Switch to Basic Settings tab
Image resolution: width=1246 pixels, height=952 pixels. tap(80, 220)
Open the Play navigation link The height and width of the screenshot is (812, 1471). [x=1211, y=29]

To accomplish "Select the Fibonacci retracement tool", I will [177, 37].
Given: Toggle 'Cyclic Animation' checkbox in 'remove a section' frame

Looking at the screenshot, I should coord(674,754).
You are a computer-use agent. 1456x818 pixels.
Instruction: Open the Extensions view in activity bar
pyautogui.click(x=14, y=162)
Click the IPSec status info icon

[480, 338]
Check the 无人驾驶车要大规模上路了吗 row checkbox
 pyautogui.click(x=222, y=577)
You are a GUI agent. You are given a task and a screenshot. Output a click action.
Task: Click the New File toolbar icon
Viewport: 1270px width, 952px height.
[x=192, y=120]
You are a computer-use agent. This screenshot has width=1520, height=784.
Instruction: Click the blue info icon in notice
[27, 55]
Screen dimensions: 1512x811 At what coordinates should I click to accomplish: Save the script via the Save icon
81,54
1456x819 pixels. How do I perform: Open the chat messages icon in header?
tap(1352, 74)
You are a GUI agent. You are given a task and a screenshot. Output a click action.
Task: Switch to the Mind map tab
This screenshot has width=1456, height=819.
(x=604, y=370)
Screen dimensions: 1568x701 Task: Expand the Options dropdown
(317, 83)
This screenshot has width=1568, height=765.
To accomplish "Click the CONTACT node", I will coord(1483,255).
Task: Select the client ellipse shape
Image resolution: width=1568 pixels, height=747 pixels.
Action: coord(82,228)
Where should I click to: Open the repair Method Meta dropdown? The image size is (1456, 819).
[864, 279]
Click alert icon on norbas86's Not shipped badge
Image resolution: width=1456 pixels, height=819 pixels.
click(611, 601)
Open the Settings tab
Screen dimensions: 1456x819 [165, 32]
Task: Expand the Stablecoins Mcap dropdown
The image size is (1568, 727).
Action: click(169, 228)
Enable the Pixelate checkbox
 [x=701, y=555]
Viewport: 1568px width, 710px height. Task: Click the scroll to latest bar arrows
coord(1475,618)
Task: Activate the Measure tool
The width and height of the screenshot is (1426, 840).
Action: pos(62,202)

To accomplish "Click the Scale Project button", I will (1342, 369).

> [Exercise brief] Where the string "Select" appears in a line of the listing, copy that line.

> [Answer to the exercise]
To accomplish "Select the Fibonacci retracement tool", I will [177, 37].
Task: Select the client ellipse shape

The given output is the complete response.